El paciente sería operado de un tumor en la parte interna de la mandíbula.

Entre los espectadores y periodistas la opinión mayoritaria era que ni esa sustancia denominada éter, ni ninguna otra, podrían eliminar el dolor.

El clima era nervioso y emotivo simultáneamente. Incluso se formalizaban apuestas, circunstancia típicamente norteamericana, acerca de si el paciente proferiría o no alaridos de dolor.

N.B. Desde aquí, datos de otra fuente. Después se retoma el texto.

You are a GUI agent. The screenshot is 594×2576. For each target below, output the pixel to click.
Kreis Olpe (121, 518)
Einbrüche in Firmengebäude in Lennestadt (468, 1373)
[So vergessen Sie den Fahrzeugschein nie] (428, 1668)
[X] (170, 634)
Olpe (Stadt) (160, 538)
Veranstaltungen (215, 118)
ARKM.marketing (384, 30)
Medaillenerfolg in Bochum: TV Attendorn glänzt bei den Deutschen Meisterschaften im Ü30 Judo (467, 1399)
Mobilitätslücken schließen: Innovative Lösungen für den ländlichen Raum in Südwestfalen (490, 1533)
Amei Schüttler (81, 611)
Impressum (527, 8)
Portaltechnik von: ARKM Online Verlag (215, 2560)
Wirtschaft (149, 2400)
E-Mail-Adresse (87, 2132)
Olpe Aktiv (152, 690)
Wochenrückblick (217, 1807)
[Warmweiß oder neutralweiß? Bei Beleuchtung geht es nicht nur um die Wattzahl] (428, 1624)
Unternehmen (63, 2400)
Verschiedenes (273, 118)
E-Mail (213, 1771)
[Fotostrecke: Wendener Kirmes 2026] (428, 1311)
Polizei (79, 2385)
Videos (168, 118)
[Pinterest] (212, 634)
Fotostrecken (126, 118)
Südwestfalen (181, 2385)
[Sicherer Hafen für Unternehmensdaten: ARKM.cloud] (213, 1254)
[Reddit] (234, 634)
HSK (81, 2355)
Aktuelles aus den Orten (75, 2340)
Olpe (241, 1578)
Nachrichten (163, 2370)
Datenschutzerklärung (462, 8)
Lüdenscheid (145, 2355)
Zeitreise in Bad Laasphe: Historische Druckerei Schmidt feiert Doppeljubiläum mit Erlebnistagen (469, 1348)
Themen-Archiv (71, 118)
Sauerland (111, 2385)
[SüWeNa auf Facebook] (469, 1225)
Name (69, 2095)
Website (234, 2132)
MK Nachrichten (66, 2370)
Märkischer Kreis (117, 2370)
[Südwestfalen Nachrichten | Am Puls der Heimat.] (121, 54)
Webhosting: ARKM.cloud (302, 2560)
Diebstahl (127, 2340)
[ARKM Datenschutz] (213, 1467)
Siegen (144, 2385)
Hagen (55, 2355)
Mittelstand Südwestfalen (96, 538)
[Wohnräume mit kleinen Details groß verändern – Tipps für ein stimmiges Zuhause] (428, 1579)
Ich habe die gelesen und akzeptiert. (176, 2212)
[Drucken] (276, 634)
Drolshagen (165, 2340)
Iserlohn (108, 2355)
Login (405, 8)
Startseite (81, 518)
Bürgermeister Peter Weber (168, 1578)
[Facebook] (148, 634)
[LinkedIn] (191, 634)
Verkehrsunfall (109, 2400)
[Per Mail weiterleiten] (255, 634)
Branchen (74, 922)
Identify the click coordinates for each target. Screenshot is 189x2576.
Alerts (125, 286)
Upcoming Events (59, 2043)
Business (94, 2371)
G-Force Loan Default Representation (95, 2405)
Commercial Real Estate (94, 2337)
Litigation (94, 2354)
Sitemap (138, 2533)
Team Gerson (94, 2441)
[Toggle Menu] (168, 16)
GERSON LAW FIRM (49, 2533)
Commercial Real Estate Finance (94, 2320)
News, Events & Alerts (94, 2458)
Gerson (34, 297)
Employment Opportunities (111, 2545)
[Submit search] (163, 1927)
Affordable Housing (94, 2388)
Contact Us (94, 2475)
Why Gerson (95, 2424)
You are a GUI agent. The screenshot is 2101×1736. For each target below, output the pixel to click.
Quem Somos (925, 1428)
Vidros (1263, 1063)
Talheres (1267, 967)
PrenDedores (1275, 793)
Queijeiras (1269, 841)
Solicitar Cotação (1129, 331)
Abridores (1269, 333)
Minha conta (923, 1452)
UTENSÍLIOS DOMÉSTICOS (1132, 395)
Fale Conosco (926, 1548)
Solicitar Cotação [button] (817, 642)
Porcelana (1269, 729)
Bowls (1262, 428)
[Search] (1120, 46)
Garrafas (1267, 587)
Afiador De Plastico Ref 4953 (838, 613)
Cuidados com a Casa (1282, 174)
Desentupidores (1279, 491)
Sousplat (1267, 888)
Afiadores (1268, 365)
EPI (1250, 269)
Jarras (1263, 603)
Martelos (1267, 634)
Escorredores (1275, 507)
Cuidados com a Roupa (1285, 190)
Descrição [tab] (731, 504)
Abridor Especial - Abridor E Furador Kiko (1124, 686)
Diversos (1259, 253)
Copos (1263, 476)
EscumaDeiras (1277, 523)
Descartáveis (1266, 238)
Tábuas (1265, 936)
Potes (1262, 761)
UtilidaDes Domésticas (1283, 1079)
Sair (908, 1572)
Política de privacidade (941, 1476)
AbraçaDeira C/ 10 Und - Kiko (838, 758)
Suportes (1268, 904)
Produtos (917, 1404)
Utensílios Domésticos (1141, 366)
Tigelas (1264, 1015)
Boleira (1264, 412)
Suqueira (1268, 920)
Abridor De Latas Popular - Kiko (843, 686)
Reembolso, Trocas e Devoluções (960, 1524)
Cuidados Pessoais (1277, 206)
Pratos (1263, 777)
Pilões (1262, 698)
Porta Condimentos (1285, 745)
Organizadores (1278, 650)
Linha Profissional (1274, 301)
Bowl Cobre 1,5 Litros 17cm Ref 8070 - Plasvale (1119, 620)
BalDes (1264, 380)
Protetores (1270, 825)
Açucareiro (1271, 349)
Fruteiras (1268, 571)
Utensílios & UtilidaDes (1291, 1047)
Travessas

Y llegaron las diez de la mañana. Entró primero el inteligente -y valiente- diría descubridor del éter, el odontólogo William Morton. Lo seguía un hombre joven, con el terror dibujado en su rostro, totalmente deformado por el tumor. Era el paciente. Lo llevaban del brazo dos enfermeras, tal era su sensación de temor. La intervención estaría a cargo del cirujano más famoso de la ciudad: el Dr. John Warren, que fue el último en entrar. Lo hizo lentamente, como consciente de la solemnidad del momento.

El odontólogo Morton, era el más sereno de todos. Porque en su consultorio él ya había experimentado con diferentes pacientes, que una sustancia química incolora, pero aromática, llamada éter, podía suprimir totalmente el dolor.

Con todo cuidado preparó su muy primitivo aparato para administrar el éter y, llegado el momento, le señaló al doctor Warren, que podía comenzar su operación quirúrgica.

A medida que este trabajaba, el auditorio permanecía en suspenso. Luego de 45 largos minutos el Dr. Warren completó la operación y rompió el silencio y la expectación. No se había oído una sola queja.

Le preguntó entonces al paciente si había sentido alguna molestia, y la respuesta se oyó en tono alto y claro: "No, no tuve el menor dolor doctor".

Interminables aplausos resonaron en el anfiteatro.

A renglón seguido, el cirujano Warren se volvió hacia el auditorio, en el que todavía había dudas, y les dijo: "Señores, la humanidad ha dado un gran paso adelante a través de la cirugía. Esperemos que el hombre sume su aporte espiritual para su propia y total felicidad".

El edificio donde se realizó esa primera operación es hoy un lugar histórico de atracción turística.

Por supuesto que se ha avanzado mucho en el campo de la anestesiología, desde el siglo pasado hasta el presente. Pero, concluyo el relato, finalizada la operación, el público en un coro emocionado y unánime, pidió al dentista William Morton el descubridor del éter, que pronunciara unas palabras.

Este con voz entrecortada por la emoción dijo: "Hace 20 años tuve un curioso sueño. Soñé que descubría una sustancia que aliviaría el dolor físico del ser humano. Y tuve fe en ese sueño. Investigué sin descanso hasta lograr esto que estoy viviendo. Sólo quisiera que llegara a mi, otro sueño que represente para el hombre la supresión del dolor espiritual".

Y estas palabras tan hondas y tan sentidas del odontólogo trajeron a mi mente este aforismo: "Soñé que no existían cerrojos. Querría soñar, que ya no existen puertas".

(*) Publicado en el diario La Prensa, Buenos Aires.